Gouvernance en Afrique centrale : la société civile renforce ses capacités

Vingt-sept organisations d’Afrique centrale ont planché sur les voies et moyens d’optimiser leur impact sur les politiques publiques nationales et régionales.


La société civile d’Afrique veut contribuer à améliorer l’efficience des politiques publiques dans la région. À cette fin, un atelier de réflexion et de renforcement de capacité s’est tenu à Douala (Cameroun) les 25 et 26 septembre dernier. Ledit atelier était organisé par la plateforme corporatiste qui réunit ces organisations: le Réseau des plateformes d’ONG d’Afrique centrale (Repongac).
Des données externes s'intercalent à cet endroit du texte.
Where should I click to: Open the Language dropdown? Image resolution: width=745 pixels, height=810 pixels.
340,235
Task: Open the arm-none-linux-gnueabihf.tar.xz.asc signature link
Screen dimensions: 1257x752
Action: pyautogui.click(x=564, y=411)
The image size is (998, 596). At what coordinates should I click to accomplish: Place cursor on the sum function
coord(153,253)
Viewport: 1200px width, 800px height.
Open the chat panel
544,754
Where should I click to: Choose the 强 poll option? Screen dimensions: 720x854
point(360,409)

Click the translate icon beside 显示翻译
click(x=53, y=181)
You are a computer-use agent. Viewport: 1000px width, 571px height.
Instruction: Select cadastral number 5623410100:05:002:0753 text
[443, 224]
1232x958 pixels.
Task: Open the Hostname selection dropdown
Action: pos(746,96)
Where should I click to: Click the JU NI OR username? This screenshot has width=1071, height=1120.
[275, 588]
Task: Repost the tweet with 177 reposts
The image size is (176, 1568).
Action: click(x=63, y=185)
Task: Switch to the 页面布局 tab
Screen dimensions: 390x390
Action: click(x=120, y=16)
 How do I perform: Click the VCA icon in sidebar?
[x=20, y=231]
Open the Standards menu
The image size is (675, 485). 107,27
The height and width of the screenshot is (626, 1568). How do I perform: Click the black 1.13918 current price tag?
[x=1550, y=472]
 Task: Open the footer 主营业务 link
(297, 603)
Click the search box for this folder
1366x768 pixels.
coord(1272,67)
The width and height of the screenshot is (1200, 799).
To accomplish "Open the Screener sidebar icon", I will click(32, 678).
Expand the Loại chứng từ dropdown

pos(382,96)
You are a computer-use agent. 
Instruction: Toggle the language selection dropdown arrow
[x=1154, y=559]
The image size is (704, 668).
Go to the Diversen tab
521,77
Il a réuni 27 plateformes ou réseaux venus des pays membres de la communauté économique des États de l’Afrique centrale (CEEAC). Pour en comprendre l’enjeu, l’explication vient de Aurélien Atideglamembre du Repongac: «quand nous regardons l’environnement actuel, il y’a des préoccupations et des défis, c’est-à-dire que l’espace civique dans lequel les plateformes travaillent est en train d’être réduit. C’est ce que nous appelons le rétrécissement de l’espace civique. Que faire? Il a fallu que nous puissions tous nous retrouver et réfléchir là-dessus. Il faut avoir un réseau résilient, capable de faire face à ce genre de problème et ne pas disparaître».

Enracinement et crédibilité
Le second consensus de ces assises est l’impérieux besoin pour les plateformes d’ONG d’améliorer leur légitimité. Ceci revient à optimiser leur crédibilité au niveau local, notamment avec leurs membres, mais aussi dans les localités où elles déploient leurs activités. C’est cette représentativité qui leur permettra d’être efficaces en qualité de plateforme. Toute chose qui rendra le Repongac plus dynamique et plus crédible aux yeux des partenaires. Cette schématisation est présentée par Aurélien Atidegla
«Nous devons réfléchir et comprendre ce qu’il ya lieu de faire qui puisse rendre le réseau efficace. Nous devons songer à améliorer la crédibilité de chaque ONG, de chaque plateforme dans notre région. Ça signifie qu’au niveau de la base, l’ONG doit être crédible. Au niveau national, la plateforme est crédible. Ainsi, au niveau régional, il est évident que notre réseau ne sera qu’une somme de plateformes crédibles».

Accountability
Dans un contexte de marginalisation de la société civile (rétrécissement de l’espace civique), le Repongac outille ses membres sur les moyens d’avoir un meilleur impact dans la mise en œuvre et le suivi et l’évaluation des politiques publiques au développement. «Nous constatons que la question de transparence, la question du suivi/évaluation des politiques publiques deviennent parfois synonymes de rébellion ou d’opposition», indique M. Mabala, coordonnateur du Réseau.

Danielle Nlate, vice-présidente du Repongac, fait le plaidoyer des associations féminines: «la rencontre est très importante parce qu’on parle de la résilience des réseaux. Comment nous pouvons supporter les chocs, n’ayant pas facilement accès au financement ou à tout type de soutien? Comment résister et comment faire face à ces difficultés? C’est sûr que cet atelier nous édifie. Cet atelier renforce énormément nos capacités, nous montre comment contourner ces difficultés, comment lever des fonds. On parle de crowdfunding. Comment nous organiser en interne parce que nous le faisons déjà pour avoir un minimum et pouvoir nous exprimer? On parle aussi ici de l’espace civique réduit. On sait que la parole n’est pas toujours aisée à prendre dans un contexte sécuritaire difficile en Afrique centrale. Nous apprenons et nous pensons qu’à la fin de cet atelier nous pourrons résister de façon réelle».